L’idée de faire chanter la dernière phrase par le baryton est de Toscanini, une idée ridicule. Si Tonio dit : La commedia è finita cela veut juste dire que le spectacle est terminé, « the end », « la fin » ; si c’est Canio, on a la conclusion du choix auquel il a été confronté toute la soirée, être un homme ou un paillasse. Dans sa bouche à lui : La commedia è finita signifie, je ne suis pas un paillasse, je suis un homme, je suis Canio ! et le leitmotiv derrière, c’est le sien, c’est le ridi Pagliaccio, pas du tout celui du prologue qui d’ailleurs n’était pas prévu, que Leoncavallo a ajouté parce que Maurel, le créateur de Tonio au Teatro dal Verme, trouvait qu’il n’avait pas assez d’airs.

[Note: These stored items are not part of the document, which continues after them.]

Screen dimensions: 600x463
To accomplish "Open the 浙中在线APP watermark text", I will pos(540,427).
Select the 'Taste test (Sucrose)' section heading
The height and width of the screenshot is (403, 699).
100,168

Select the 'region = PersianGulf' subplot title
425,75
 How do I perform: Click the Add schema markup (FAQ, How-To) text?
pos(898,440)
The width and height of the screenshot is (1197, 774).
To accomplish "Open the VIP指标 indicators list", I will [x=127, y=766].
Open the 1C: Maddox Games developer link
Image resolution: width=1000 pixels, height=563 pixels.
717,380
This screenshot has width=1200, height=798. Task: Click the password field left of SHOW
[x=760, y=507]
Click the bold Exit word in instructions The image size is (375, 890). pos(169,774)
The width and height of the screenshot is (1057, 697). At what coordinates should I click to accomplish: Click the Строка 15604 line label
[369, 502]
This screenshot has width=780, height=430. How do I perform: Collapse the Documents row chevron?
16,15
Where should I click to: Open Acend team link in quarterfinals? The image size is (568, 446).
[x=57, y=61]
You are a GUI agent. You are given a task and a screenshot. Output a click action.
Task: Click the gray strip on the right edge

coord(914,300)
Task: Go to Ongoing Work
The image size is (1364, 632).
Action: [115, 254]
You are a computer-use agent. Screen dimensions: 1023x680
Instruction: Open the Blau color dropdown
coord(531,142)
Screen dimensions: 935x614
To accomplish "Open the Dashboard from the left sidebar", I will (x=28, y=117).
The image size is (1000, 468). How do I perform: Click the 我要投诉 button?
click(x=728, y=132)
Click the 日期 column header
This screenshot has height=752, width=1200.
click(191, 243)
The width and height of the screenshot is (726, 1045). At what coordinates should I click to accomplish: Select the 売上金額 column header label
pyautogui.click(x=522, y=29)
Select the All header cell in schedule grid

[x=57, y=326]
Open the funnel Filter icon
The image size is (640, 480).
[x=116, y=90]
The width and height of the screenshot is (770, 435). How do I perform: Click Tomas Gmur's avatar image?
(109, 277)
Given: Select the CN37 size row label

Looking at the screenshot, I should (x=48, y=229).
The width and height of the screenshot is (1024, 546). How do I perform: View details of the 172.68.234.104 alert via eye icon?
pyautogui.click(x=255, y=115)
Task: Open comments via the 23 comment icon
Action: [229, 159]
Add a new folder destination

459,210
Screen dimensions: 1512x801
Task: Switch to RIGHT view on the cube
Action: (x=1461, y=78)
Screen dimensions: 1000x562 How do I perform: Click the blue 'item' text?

Faire chanter la fin par le baryton est une aberration voulue par Toscanini, réintroduite par les éditeurs pour empêcher l’œuvre de tomber dans le domaine public, puisqu’il suffit d’une correction sur la partition, changer une petite note par-ci par-là ou refaire chanter la commedia est finita par le baryton, pour garder les droits encore pendant soixante-dix ans.

Mais dramatiquement c’est faux. C’est Canio qui doit chanter la fin, d’ailleurs dans le premier enregistrement intégral de l’œuvre de 1907, c’est bien Canio qui dit la commedia è finita… Le directeur artistique de cet enregistrement n’est autre que Leoncavallo lui-même. »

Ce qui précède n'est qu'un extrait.